We live in a representative democracy, not a popular one. At least such appears to be the basis of the Appeal Court Judgement insisting parliament be consulted before the triggering of Lisbon Article 50 can initiate the UK's withdrawal from the EU.

The European Communities Act of 1972, we are told, conferred rights upon UK citizens which only another parliamentary decision can remove.

Now my understanding was that UK Common Law is framed upon a different basis from Roman Law. The latter, as applied in continental Europe, grants citizens specific rights with the state held to be the source of those rights. The former operates upon the assumption that the citizen has the right to do anything that the law does not specifically prohibit - in other words the state is the servant of the citizen not vice versa.

The meld of these two systems during our membership of the EU has been an uneasy compromise, but I for one would be reluctant to accept that the Roman system has entirely superseded our own superior one.

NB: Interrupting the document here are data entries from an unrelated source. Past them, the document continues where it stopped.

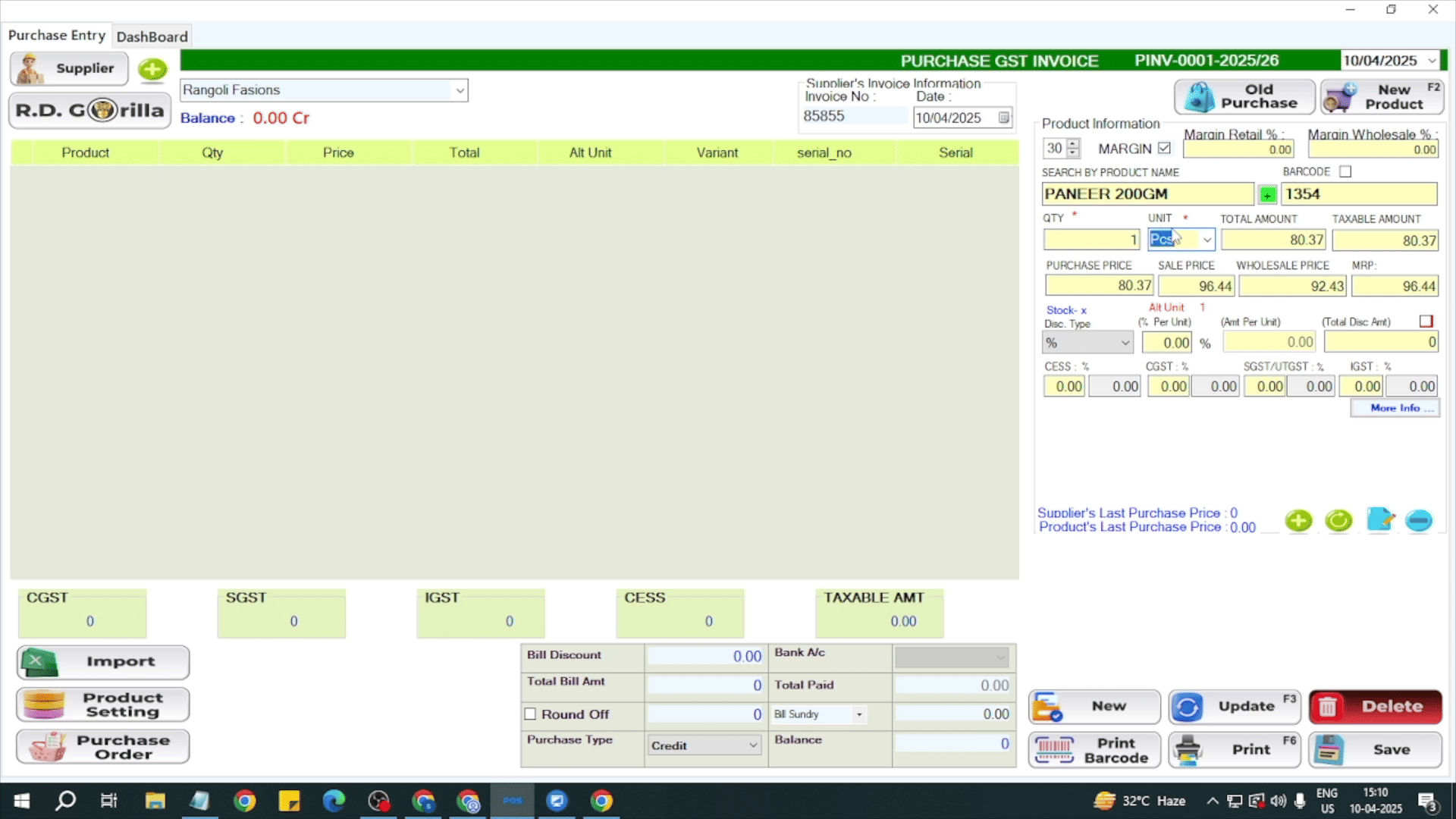
Task: Open the More Info link
Action: coord(1395,408)
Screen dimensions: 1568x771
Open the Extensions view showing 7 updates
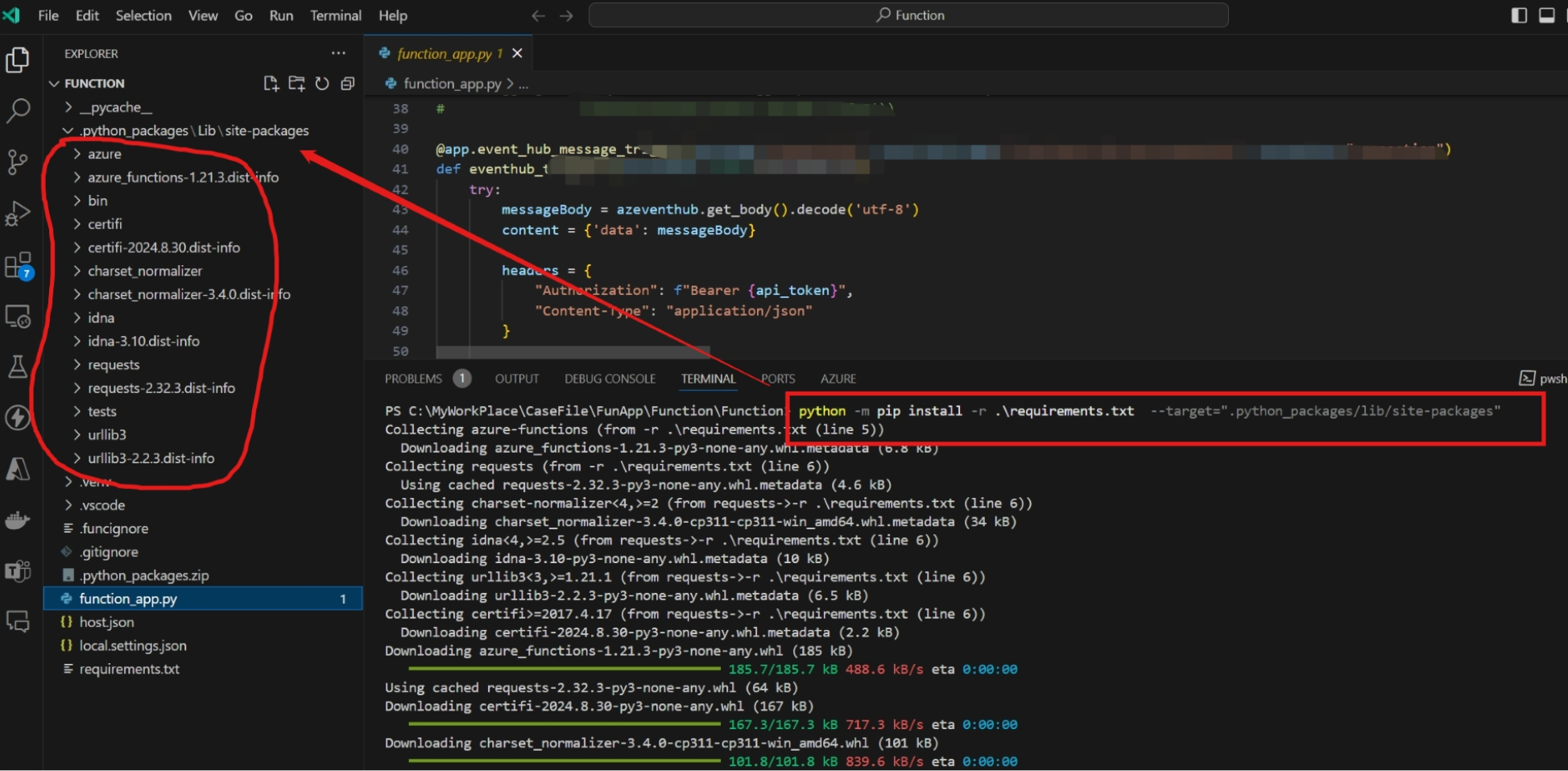pyautogui.click(x=18, y=264)
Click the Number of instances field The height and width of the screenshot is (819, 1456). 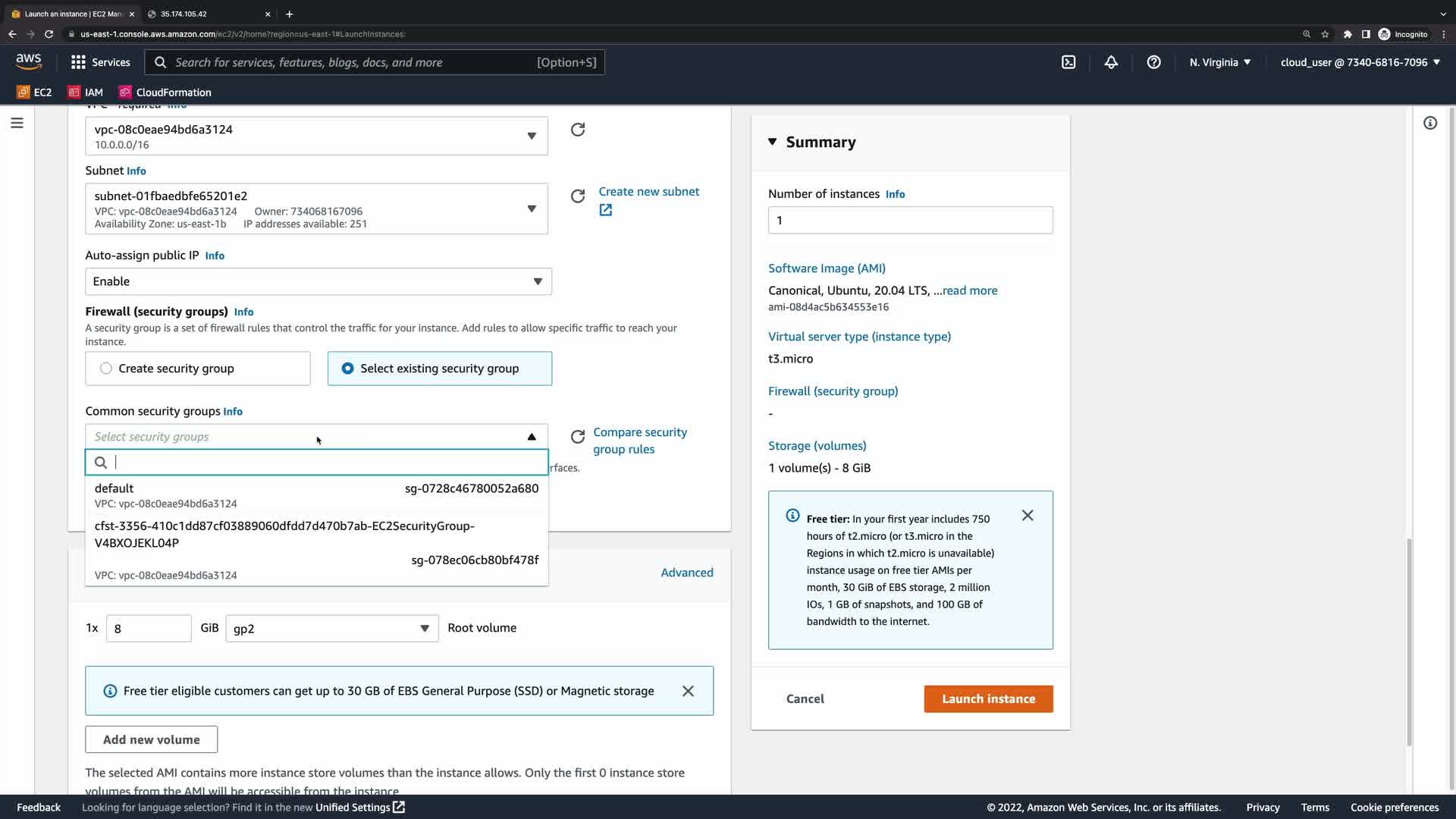point(910,221)
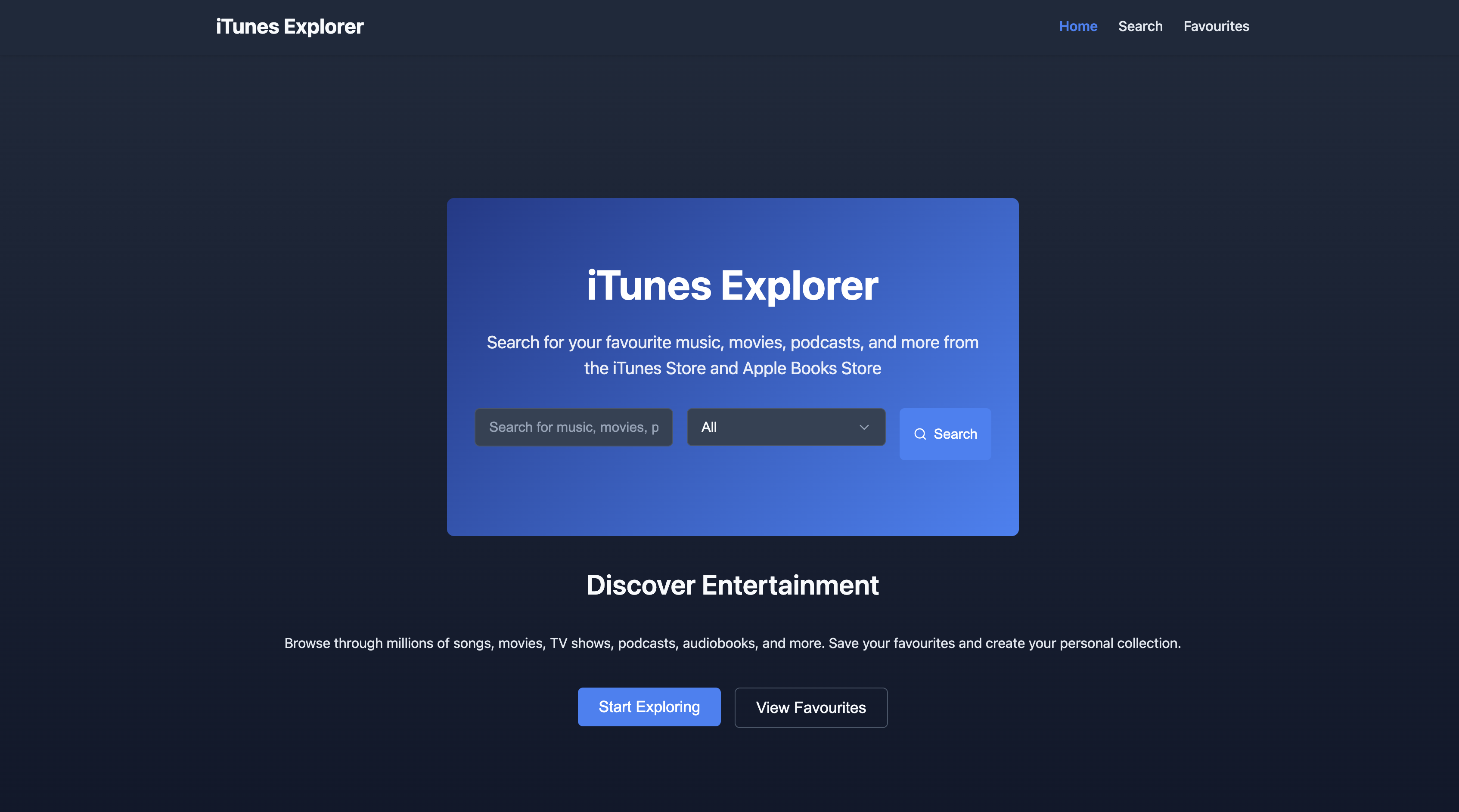Click the Start Exploring button

pos(649,707)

Accordingly I would argue that the Act in question confirmed rather than conferred UK citizens' rights and hence the citizens can themselves determine whether they wish the continuance of the same.

Given that the citizens have made such a determination, it seems superfluous (to say the least) that parliament, which in the UK holds its sovereignty from the people, should be required to confirm that the people have made the correct decision.

Everyone knows that the people were denied a say in this issue for forty years because all major political parties supported the principle of EU membership. Even the formation of UKIP did not end this at the parliamentary level because our first past the post electoral system is so heavily weighted in favour of the status quo.

Therefore it is obvious any parliament would inevitably hold a majority of Remainers and that a referendum would be the only way for the popular will to be expressed.

The Referendum Act was framed in such a way as to make the plebiscite advisory rather than mandatory, but it was also clearly the will of parliament that the people should decide.

The EU has already set several dangerous precedents by insisting on the overthrow of democratic decisions in other countries.

The danger is now that the letter of the law will be used to thwart its spirit. Parliament should think carefully before bringing UK law into disrepute in this way.